TEXT SEGMENT:
Made by Me

Jason A. Heppler

Made by Me

Generative AI shows potential as a tool for synthesis and analysis in history, but we should remain skeptical about its utility and ethical implications.

While the moral, legal, environmental, and ethical questions of generative AI continue to swirl and likely will for some time, I think we’re at a point where the tool’s utility is becoming clearer. I remain deeply skeptical—perhaps even a curmudgeon—about some of big tech’s promises (it’s already proven itself incorrect to the point of being deadly), but I’m still trying to understand the issue to hold a well-informed opinion. This is an attempt to consider its application beyond what Big Tech marketers have attempted to convince us.

Saved entries:

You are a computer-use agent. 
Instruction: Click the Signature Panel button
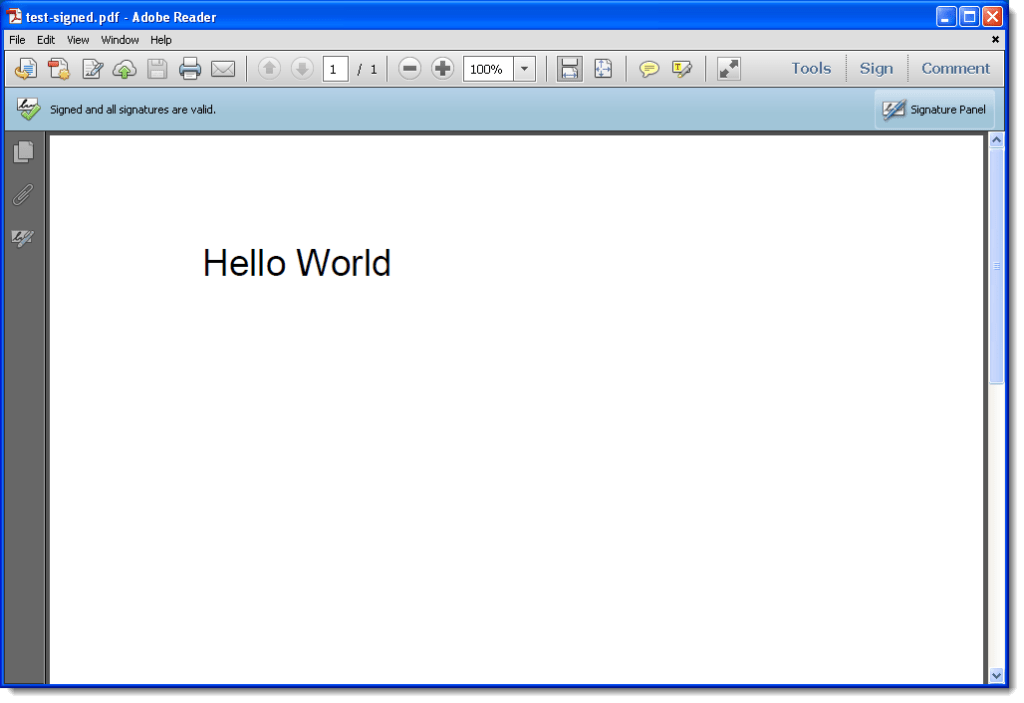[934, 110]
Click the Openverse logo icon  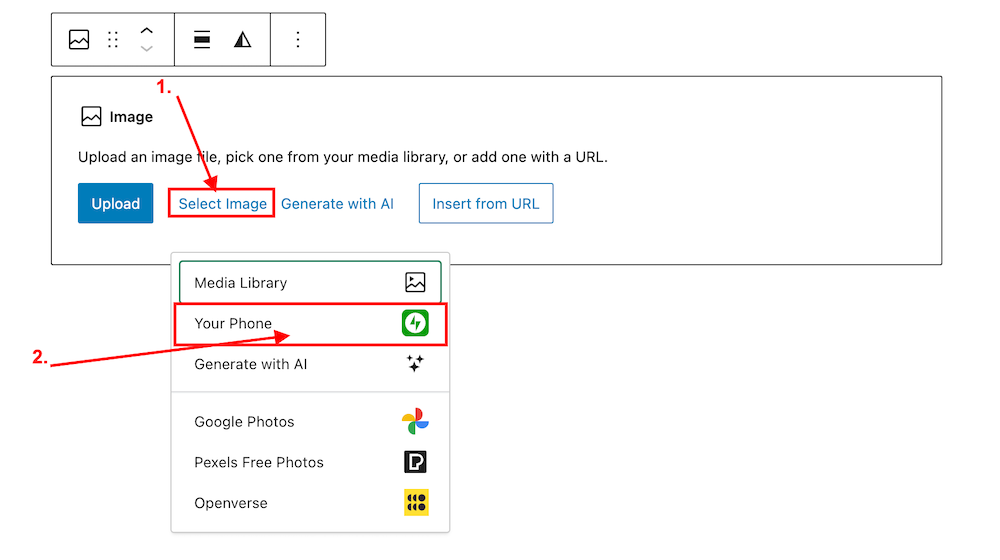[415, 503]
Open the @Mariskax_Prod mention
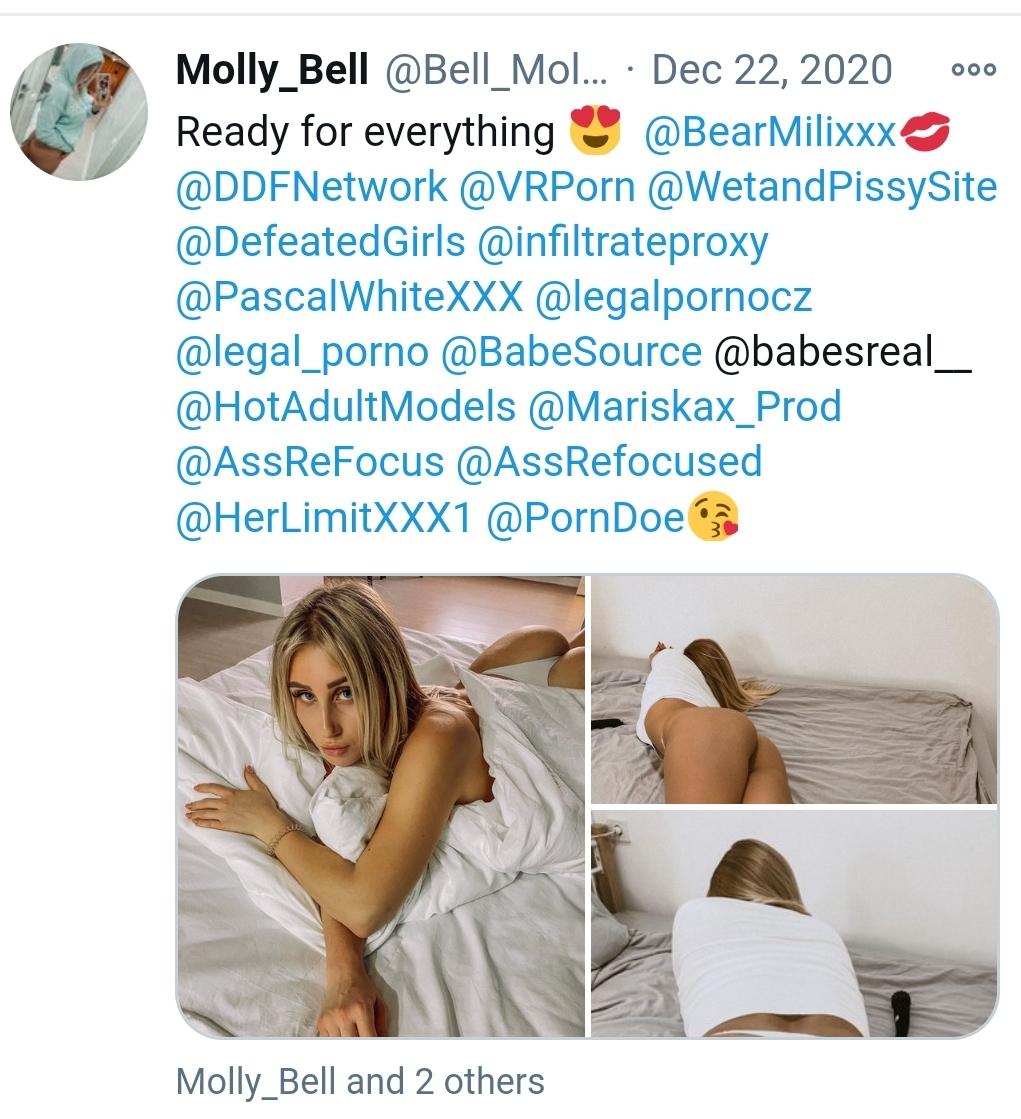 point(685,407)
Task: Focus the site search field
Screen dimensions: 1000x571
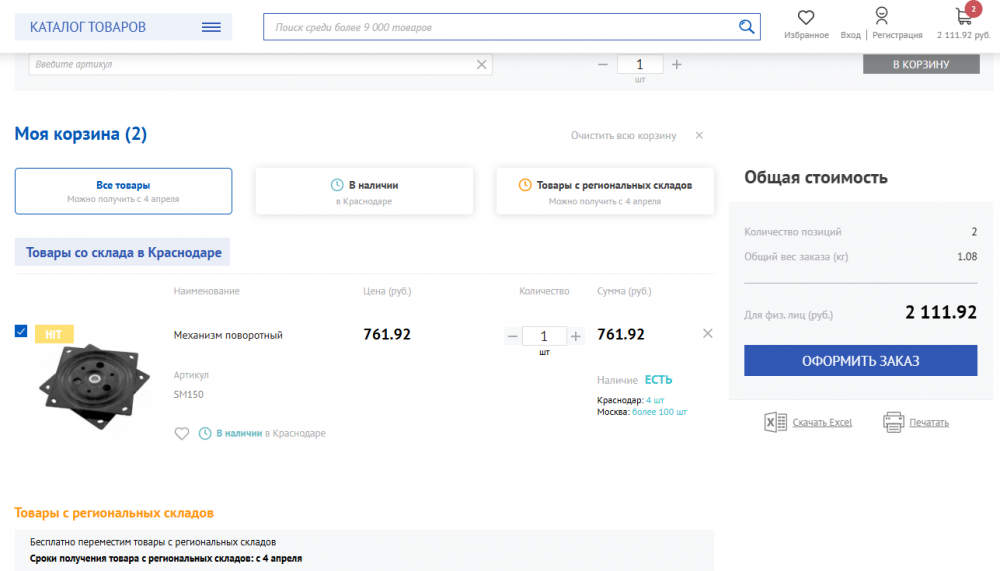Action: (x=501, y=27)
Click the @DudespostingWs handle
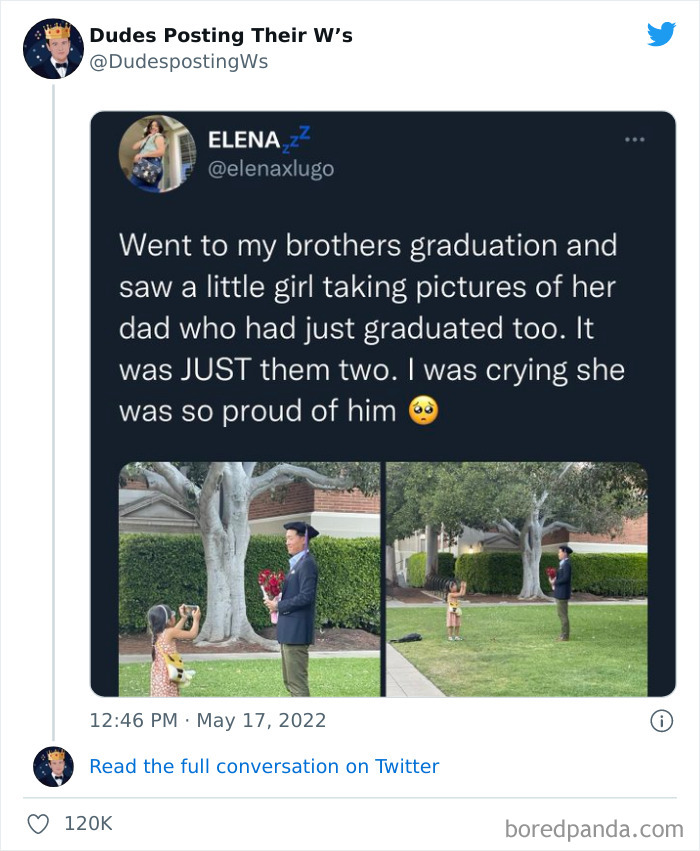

PROMPT 1: In the essay on generative AI, which kinds of questions about the technology does the author say continue to swirl?
PROMPT 2: Write what comes next in the essay on generative AI, starting after its final sentence.
The rows have no part in this.

ANSWER SECTION 1: Moral, legal, environmental, and ethical questions.

ANSWER SECTION 2:
Let’s start with where they start. Generative AI¹ needs massive training sets that represent the kinds of things it’s asked to represent. Through the process of training, the AI learns the patterns in the data and can generate new data that fits within those patterns. It’s statistics all the way down. In the case of a Large Language Model (LLM) it’s always asking itself, “what’s the next most likely word to come after this previous word, and does that next word make sense within the context of the other words in the sentence?” The LLMs don’t necessarily understand a text as a text; that is, as a sequence of ideas unfolding logically but rather as a set of tokens that carry statistical weights. Generative AI attempts to compute all tokens in a sentence at the same time (what’s referred to as a transformer and a concept of self-attention). This is a simplification, but that’s the basic idea. OpenAI’s ChatGPT demonstrated the first real buzz about the novelty of generative text, followed now by Google’s LaMDA, Microsoft’s DialoGPT, and others. We don’t exactly know the datasets these LLMs are trained on, but we can assume a mixture of websites, digitized books, and other sources of text that may or may not be under copyright.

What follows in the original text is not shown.